The company and the United Steelworkers of America “believe their industry is unfairly threatened by imports from Japan of diffusion-annealed, nickel-plated steel flat-rolled products,” Ryan said.
“We need to ensure that unfair trading practices don’t put people out of work,” he said. “I have always said that the American worker is the best in the world. All we need to compete is a level playing field.”
Program exceeds expectations
Mahoning and Columbiana OneStop Workforce Systems reported Friday that participation in a federally funded on-the-job training program focused on the shale gas industry had exceeded expectations.
Nearly 50 workers at nine companies participated in the ShaleNet program, as it’s called. The average wage of the workers in both counties was $16.60 per hour. The average benefit to the employer was $3,148.69 per covered employee.

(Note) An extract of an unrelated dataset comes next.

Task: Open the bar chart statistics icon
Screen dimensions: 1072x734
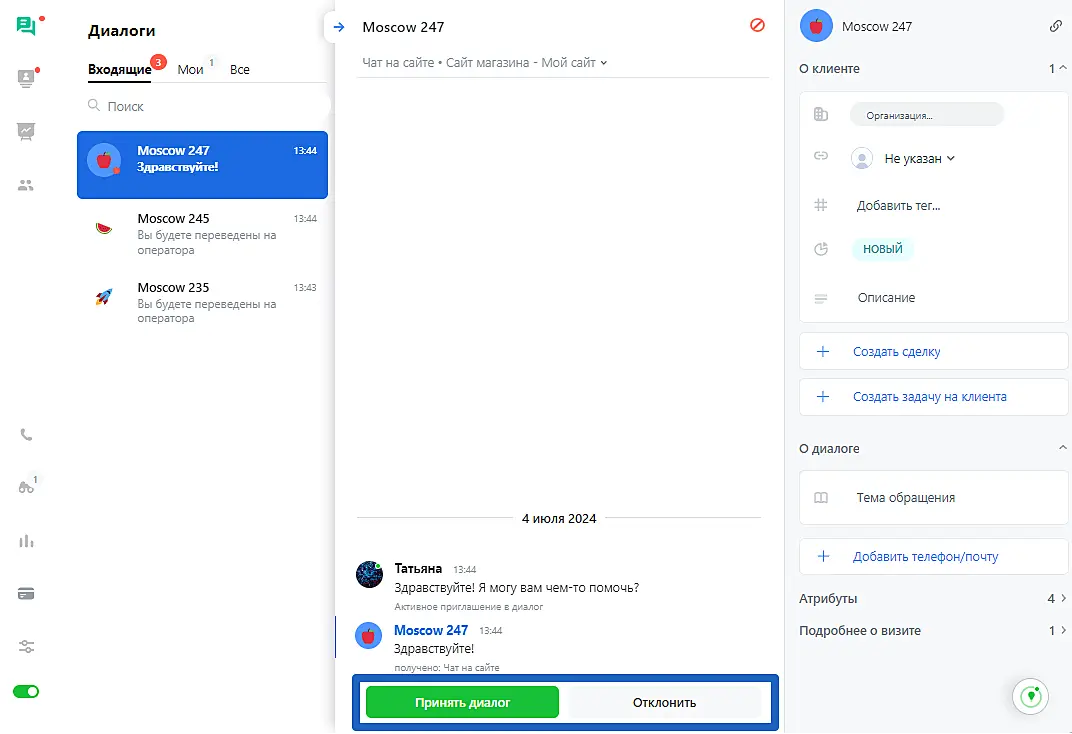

The U.S. Department of Labor created the ShaleNet grant in 2012 to fund a comprehensive recruitment, training, placement and retention program for high-priority occupations in the natural-gas drilling and production industry as well as first- and second-tier suppliers.
E. coli linked to frozen foods
Health officials say at least 24 people have become sick from an outbreak of E. coli infections linked to frozen snack foods marketed to children.

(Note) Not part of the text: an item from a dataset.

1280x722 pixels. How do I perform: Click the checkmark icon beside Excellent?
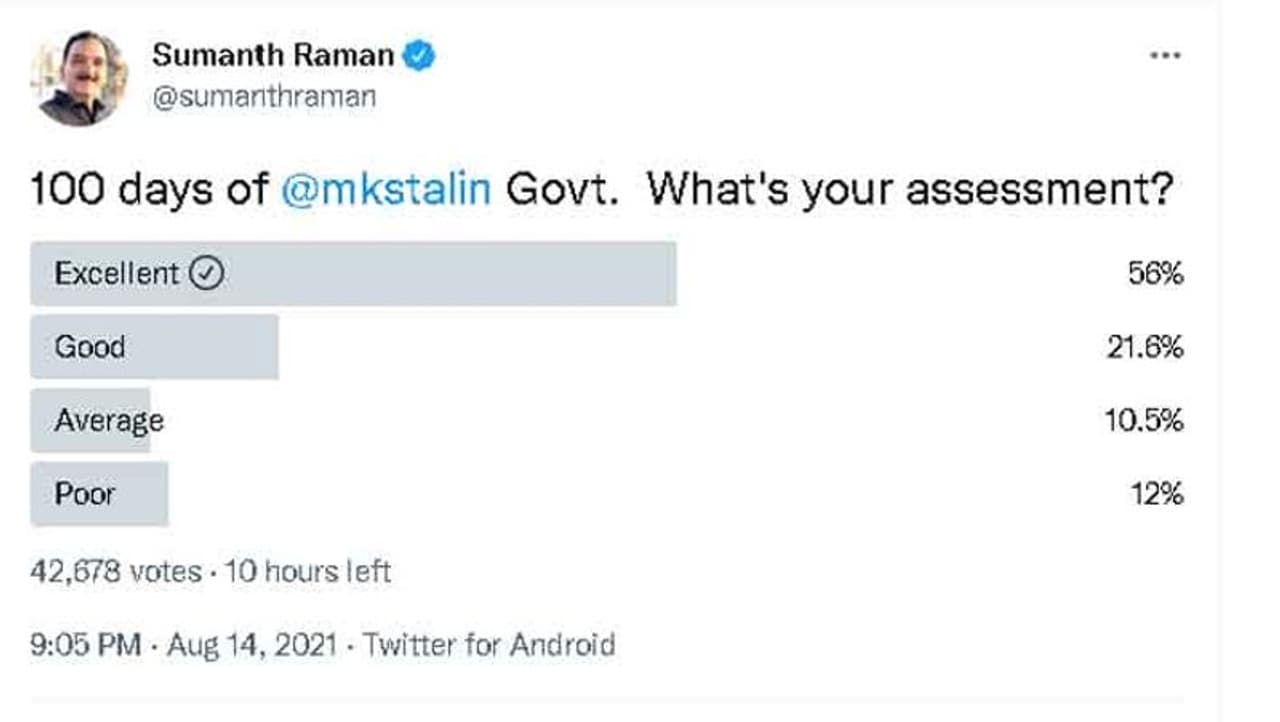tap(206, 274)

No one has died, but eight people, mostly kids or teens, were hospitalized.
An investigation detected E. coli in an open package of Farm Rich brand frozen chicken quesadillas at an ill person’s home.
The Centers for Disease Control and Prevention reported illnesses Friday in Alabama, Arkansas, Illinois, Indiana, Michigan, Mississippi, New York, Ohio, Pennsylvania, South Dakota, Texas, Utah, Virginia, Washington and Wisconsin.
The Buffalo, N.Y.-based Rich Products Corp. has recalled quesadillas, mozzarella bites and other frozen products made in November.
UPS CEO got $10.7 million in 2012 compensation
The CEO of UPS is getting $10.7 million in annual compensation, but that’s down a bit because the big package-delivery firm was less generous with incentive pay.
Chairman and CEO Scott Davis got a 3 percent raise in salary last year, to nearly $1.1 million, but most of his compensation comes in the form of stock awards.
Last year his stock awards were worth an estimated $8.7 million on the day they were granted. That’s down from the year before, when Davis’ stock awards were worth nearly $9.5 million.